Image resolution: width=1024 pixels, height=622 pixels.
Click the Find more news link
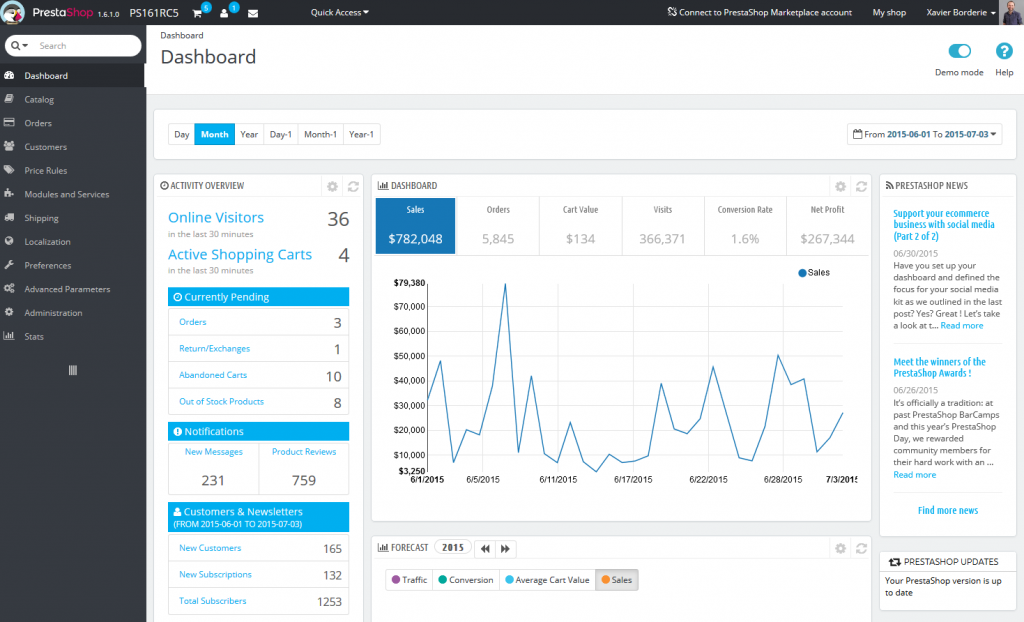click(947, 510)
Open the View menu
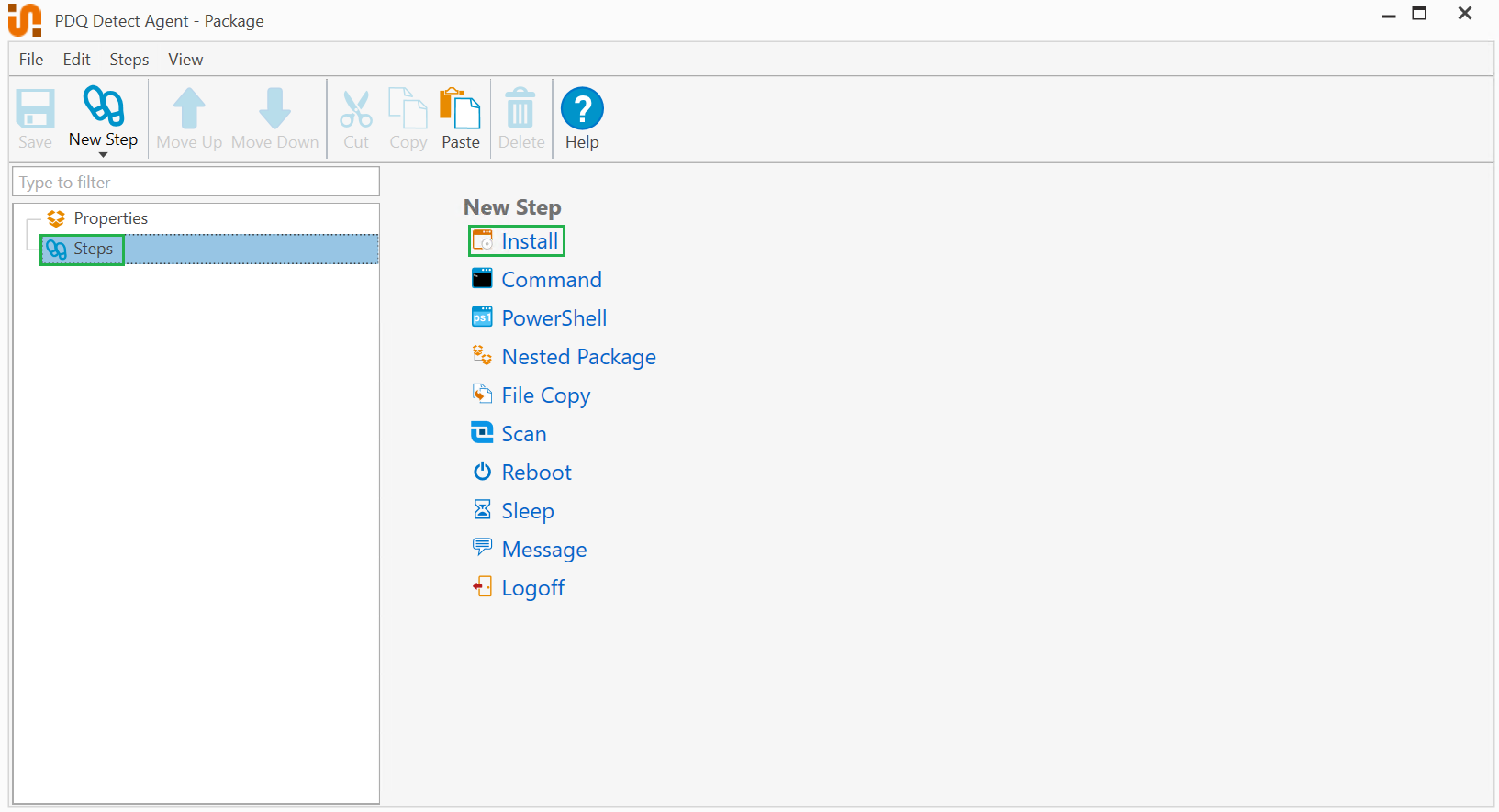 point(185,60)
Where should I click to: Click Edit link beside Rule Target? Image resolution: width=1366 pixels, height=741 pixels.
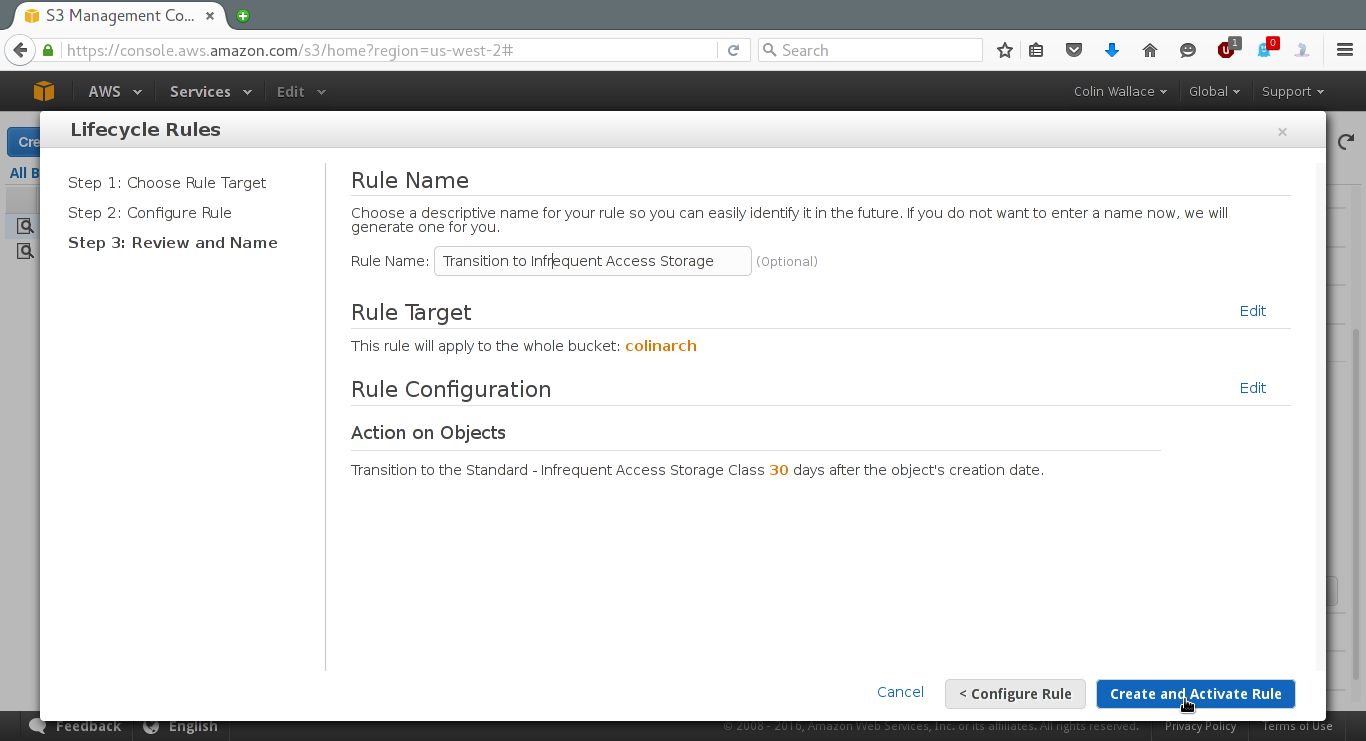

...

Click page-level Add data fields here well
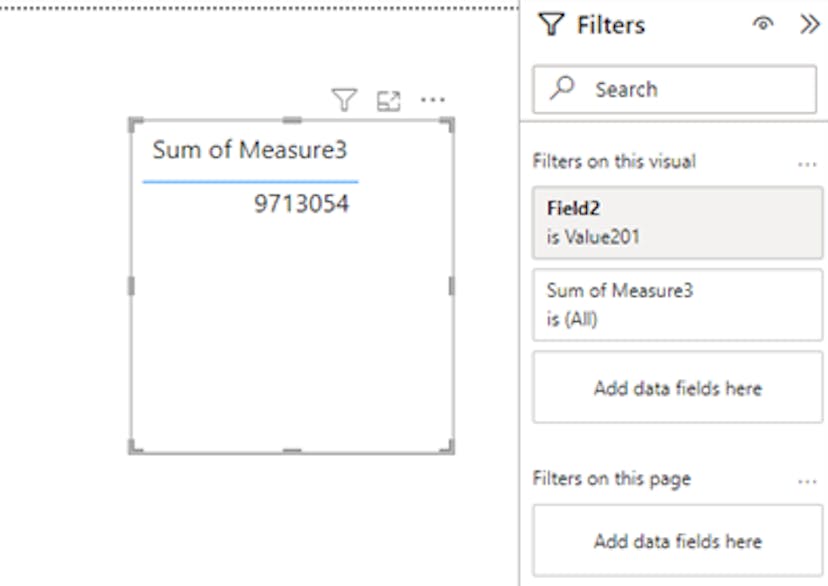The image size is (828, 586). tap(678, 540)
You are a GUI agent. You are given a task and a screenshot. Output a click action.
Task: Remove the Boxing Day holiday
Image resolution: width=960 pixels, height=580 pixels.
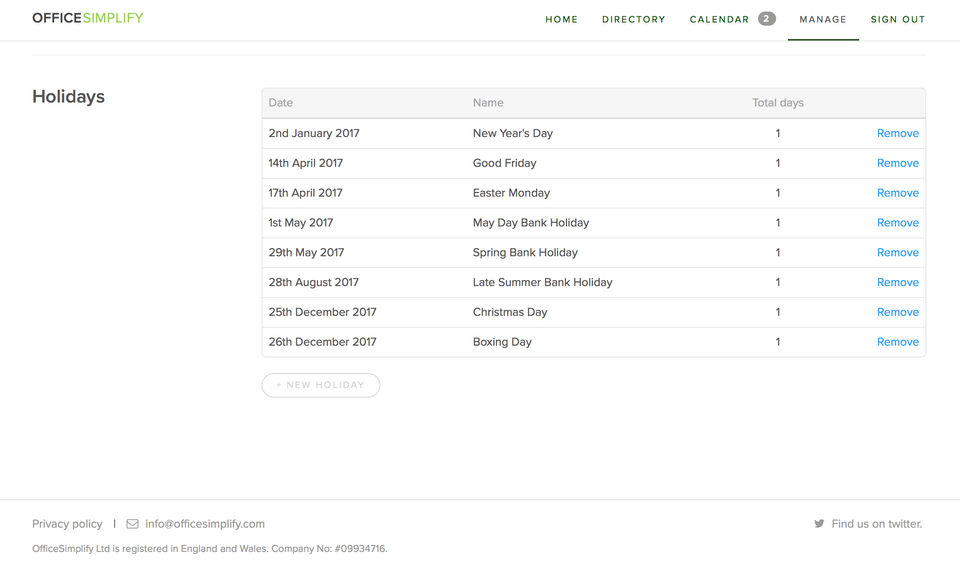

---

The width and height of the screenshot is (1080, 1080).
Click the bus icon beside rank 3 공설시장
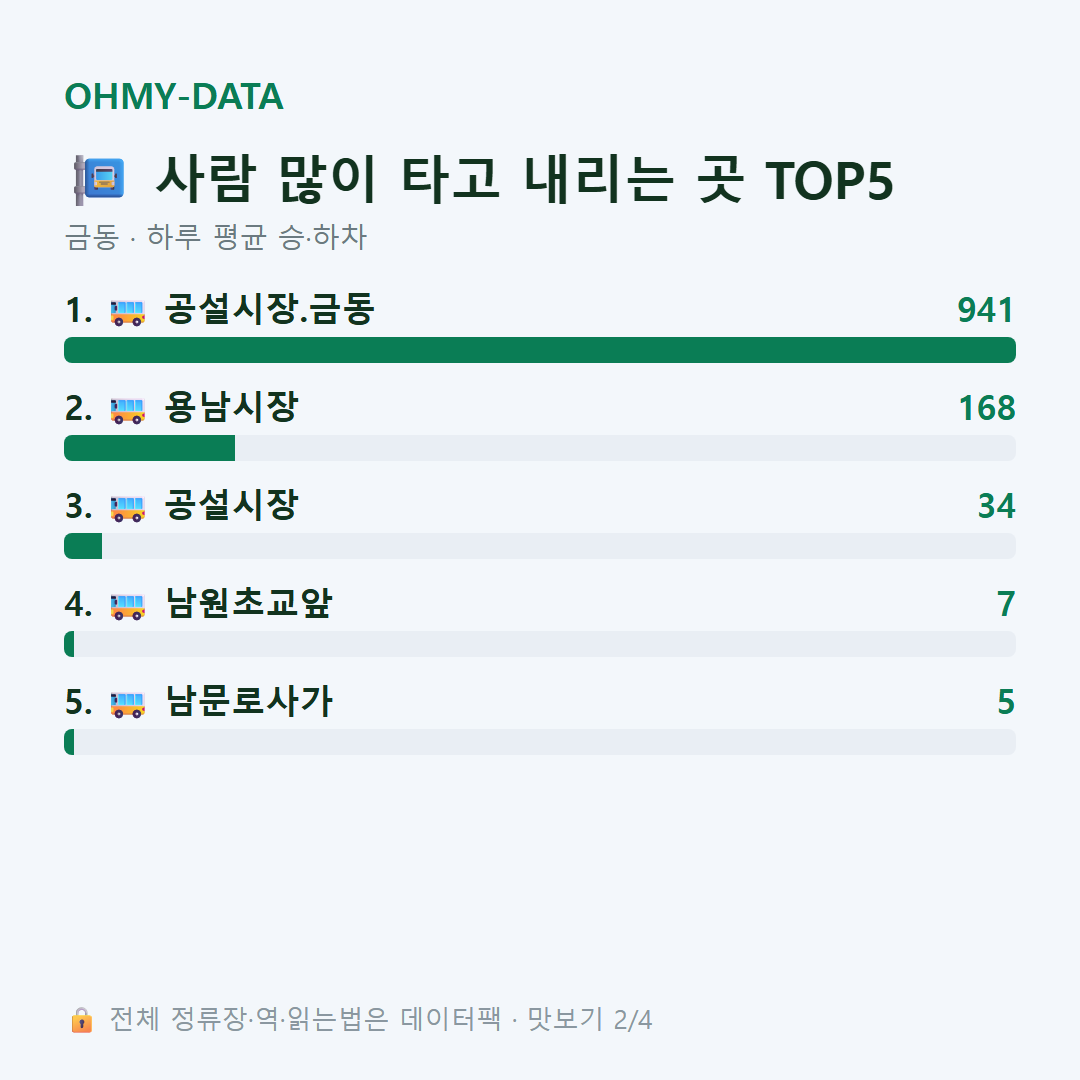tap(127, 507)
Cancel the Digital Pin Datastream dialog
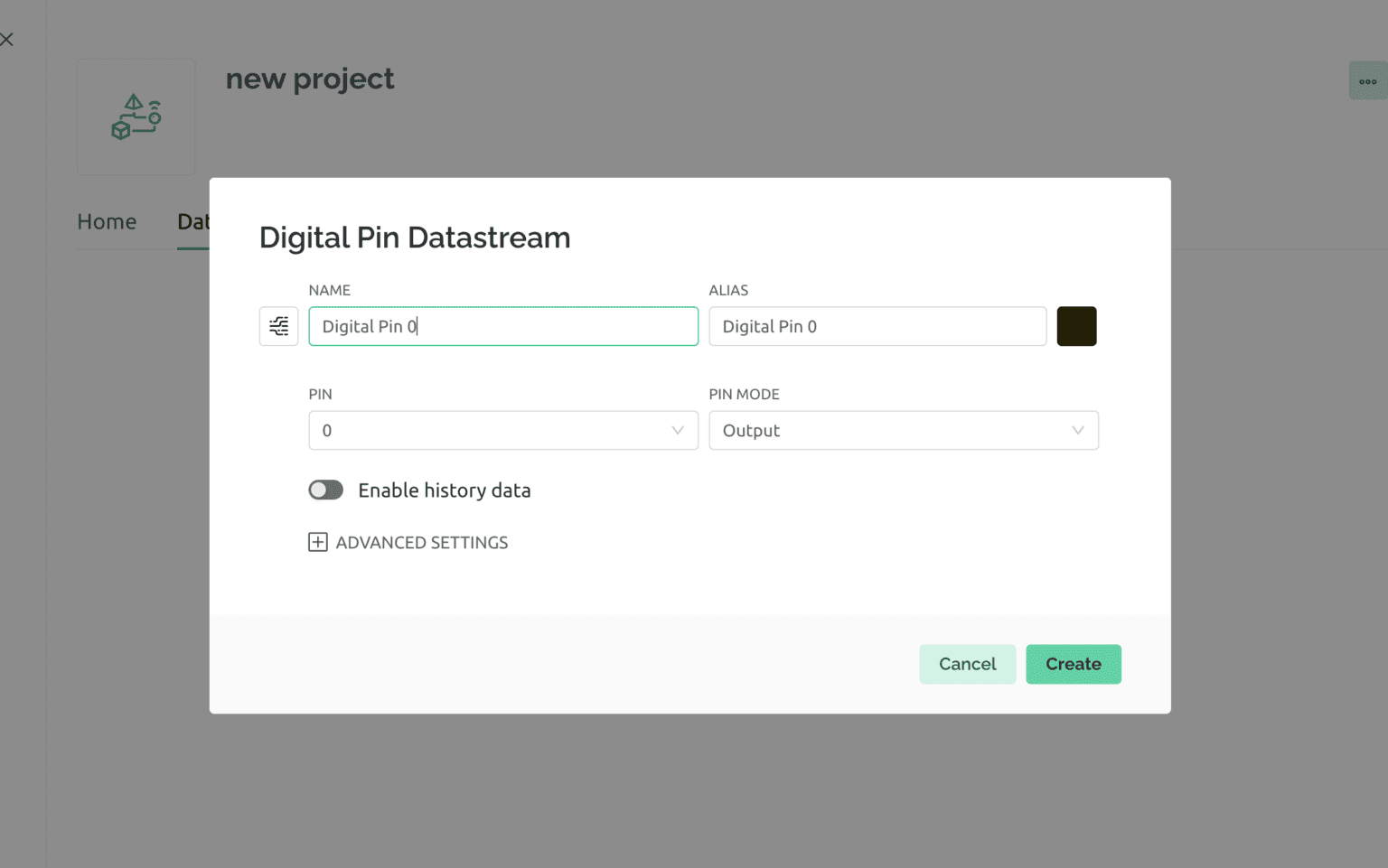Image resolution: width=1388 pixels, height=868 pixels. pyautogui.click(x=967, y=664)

Aim of the task:
Since the pictures are not part of the copy, please transcribe only the lines above from the one with "Image resolution: width=1024" through the one with "Where should I", exactly and with both ends.

Written solution:
Image resolution: width=1024 pixels, height=622 pixels.
Click the Find more news link
click(947, 510)
Open the View menu
 point(185,60)
Where should I click to: Click Edit link beside Rule Target? Image resolution: width=1366 pixels, height=741 pixels.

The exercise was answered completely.